## DATA TO USE
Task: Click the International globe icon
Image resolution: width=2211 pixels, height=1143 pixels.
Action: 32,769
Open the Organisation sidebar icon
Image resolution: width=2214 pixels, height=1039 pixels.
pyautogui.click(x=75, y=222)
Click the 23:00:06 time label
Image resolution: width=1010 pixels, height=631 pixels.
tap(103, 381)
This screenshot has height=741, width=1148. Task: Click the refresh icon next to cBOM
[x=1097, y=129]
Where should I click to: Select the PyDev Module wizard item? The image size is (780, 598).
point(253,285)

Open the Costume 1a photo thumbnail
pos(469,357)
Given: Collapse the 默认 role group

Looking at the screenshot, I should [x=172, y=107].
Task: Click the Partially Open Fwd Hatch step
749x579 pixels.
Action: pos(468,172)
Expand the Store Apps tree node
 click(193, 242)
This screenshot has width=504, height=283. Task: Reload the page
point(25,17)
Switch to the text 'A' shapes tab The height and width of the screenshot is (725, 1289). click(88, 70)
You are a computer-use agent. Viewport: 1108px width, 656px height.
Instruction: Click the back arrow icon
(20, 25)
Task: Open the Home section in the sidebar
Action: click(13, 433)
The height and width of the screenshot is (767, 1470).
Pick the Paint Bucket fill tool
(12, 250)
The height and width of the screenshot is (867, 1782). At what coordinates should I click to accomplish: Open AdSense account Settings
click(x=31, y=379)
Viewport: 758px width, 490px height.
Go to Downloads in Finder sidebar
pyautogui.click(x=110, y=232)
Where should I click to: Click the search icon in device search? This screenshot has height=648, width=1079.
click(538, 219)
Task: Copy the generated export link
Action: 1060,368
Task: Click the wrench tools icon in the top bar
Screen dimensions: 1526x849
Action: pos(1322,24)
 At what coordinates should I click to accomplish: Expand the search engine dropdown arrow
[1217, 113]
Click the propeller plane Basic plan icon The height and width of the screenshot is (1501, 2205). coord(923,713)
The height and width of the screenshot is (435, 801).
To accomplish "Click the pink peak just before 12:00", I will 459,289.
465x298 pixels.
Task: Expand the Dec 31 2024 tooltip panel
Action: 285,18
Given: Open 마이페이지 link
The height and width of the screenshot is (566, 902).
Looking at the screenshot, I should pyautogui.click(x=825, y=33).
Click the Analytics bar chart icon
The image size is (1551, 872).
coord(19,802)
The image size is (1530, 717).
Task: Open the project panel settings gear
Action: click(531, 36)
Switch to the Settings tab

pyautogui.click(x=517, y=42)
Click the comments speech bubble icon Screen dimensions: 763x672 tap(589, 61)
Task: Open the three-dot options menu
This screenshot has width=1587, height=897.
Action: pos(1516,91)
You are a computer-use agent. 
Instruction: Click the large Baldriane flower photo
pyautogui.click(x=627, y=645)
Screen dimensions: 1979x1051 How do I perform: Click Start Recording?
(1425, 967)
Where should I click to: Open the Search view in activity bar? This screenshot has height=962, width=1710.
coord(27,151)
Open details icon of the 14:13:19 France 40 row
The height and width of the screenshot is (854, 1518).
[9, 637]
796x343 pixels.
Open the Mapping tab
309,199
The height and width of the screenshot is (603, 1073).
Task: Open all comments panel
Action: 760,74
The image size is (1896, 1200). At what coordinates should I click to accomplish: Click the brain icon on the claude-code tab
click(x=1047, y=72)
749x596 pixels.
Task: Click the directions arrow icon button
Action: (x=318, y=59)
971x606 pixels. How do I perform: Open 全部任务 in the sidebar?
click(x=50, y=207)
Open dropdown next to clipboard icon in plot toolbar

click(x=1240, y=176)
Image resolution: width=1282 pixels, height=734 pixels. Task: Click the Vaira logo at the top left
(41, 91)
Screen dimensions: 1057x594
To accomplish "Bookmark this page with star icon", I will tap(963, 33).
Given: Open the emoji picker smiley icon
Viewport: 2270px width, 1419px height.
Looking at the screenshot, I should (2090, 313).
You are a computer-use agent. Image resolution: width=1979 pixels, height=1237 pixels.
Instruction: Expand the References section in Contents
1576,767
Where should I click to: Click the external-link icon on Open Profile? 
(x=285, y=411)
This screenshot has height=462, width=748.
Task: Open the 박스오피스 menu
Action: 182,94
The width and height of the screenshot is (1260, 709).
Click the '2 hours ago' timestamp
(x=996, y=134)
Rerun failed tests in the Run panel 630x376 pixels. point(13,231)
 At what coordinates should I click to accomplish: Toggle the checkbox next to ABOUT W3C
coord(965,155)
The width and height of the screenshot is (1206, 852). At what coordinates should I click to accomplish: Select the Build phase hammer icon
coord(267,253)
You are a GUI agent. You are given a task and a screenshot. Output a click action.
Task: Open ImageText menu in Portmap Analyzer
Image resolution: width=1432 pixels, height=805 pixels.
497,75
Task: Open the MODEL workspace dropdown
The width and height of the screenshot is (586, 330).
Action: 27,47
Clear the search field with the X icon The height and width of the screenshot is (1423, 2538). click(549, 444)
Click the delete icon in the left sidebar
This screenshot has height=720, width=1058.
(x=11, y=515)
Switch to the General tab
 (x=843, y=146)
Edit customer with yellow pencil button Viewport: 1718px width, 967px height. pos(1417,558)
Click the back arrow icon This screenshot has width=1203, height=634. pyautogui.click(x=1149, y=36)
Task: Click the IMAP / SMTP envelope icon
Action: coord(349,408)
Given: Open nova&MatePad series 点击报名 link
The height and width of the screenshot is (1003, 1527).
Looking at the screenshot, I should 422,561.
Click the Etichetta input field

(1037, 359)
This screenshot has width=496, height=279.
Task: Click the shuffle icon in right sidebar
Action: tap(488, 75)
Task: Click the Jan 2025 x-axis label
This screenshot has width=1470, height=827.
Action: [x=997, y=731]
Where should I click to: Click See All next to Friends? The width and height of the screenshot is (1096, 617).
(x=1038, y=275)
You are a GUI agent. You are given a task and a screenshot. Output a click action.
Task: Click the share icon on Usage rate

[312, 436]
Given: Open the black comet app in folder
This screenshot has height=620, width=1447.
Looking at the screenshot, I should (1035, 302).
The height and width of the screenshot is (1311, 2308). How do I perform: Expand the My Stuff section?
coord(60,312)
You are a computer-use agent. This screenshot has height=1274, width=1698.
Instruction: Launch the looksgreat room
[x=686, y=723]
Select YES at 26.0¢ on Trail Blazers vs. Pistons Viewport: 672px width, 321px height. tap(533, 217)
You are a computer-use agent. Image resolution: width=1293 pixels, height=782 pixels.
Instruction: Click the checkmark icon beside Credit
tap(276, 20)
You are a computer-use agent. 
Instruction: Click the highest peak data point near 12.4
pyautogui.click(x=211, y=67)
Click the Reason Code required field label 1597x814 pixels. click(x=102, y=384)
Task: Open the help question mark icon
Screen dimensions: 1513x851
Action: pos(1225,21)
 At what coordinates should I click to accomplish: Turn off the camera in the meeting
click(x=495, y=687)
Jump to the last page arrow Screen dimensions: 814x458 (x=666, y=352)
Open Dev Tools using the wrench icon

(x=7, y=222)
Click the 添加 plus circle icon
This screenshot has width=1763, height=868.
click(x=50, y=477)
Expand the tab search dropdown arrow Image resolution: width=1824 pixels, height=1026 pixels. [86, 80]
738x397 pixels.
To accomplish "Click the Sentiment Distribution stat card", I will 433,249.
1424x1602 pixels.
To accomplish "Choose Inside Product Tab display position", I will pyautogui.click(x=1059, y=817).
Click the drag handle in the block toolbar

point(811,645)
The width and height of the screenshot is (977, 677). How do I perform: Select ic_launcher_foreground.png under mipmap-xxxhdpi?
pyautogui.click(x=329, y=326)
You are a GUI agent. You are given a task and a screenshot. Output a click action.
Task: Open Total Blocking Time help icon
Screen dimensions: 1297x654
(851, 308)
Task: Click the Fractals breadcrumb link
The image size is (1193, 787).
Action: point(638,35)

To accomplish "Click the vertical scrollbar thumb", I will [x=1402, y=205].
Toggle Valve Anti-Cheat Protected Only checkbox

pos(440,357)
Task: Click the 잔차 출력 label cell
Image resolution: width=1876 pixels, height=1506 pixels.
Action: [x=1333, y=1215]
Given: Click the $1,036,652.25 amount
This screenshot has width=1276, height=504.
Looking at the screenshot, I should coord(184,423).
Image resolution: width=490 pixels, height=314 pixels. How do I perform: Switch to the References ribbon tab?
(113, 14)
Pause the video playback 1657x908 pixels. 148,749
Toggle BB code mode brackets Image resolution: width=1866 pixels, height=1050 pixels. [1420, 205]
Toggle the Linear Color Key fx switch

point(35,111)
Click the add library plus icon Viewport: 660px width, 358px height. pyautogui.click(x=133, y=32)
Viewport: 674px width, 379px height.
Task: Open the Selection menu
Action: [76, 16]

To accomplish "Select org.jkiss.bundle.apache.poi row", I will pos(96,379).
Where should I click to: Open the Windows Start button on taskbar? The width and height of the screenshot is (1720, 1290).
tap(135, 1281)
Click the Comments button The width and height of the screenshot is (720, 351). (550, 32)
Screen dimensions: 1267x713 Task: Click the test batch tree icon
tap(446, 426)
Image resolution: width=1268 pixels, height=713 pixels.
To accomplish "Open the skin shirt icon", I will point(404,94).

## YOUR GOAL
Where the line holding "Open the Costume 1a photo thumbnail" appears in the listing above, start reproducing exactly, and end with the line holding "Task: Open the three-dot options menu".

## TASK ANSWER
Open the Costume 1a photo thumbnail
pos(469,357)
Given: Collapse the 默认 role group

Looking at the screenshot, I should [x=172, y=107].
Task: Click the Partially Open Fwd Hatch step
749x579 pixels.
Action: pos(468,172)
Expand the Store Apps tree node
 click(193, 242)
This screenshot has width=504, height=283. Task: Reload the page
point(25,17)
Switch to the text 'A' shapes tab The height and width of the screenshot is (725, 1289). click(88, 70)
You are a computer-use agent. Viewport: 1108px width, 656px height.
Instruction: Click the back arrow icon
(20, 25)
Task: Open the Home section in the sidebar
Action: click(13, 433)
The height and width of the screenshot is (767, 1470).
Pick the Paint Bucket fill tool
(12, 250)
The height and width of the screenshot is (867, 1782). At what coordinates should I click to accomplish: Open AdSense account Settings
click(x=31, y=379)
Viewport: 758px width, 490px height.
Go to Downloads in Finder sidebar
pyautogui.click(x=110, y=232)
Where should I click to: Click the search icon in device search? This screenshot has height=648, width=1079.
click(538, 219)
Task: Copy the generated export link
Action: 1060,368
Task: Click the wrench tools icon in the top bar
Screen dimensions: 1526x849
Action: pos(1322,24)
 At what coordinates should I click to accomplish: Expand the search engine dropdown arrow
[1217, 113]
Click the propeller plane Basic plan icon The height and width of the screenshot is (1501, 2205). coord(923,713)
The height and width of the screenshot is (435, 801).
To accomplish "Click the pink peak just before 12:00", I will 459,289.
465x298 pixels.
Task: Expand the Dec 31 2024 tooltip panel
Action: 285,18
Given: Open 마이페이지 link
The height and width of the screenshot is (566, 902).
Looking at the screenshot, I should pyautogui.click(x=825, y=33).
Click the Analytics bar chart icon
The image size is (1551, 872).
coord(19,802)
The image size is (1530, 717).
Task: Open the project panel settings gear
Action: click(531, 36)
Switch to the Settings tab

pyautogui.click(x=517, y=42)
Click the comments speech bubble icon Screen dimensions: 763x672 tap(589, 61)
Task: Open the three-dot options menu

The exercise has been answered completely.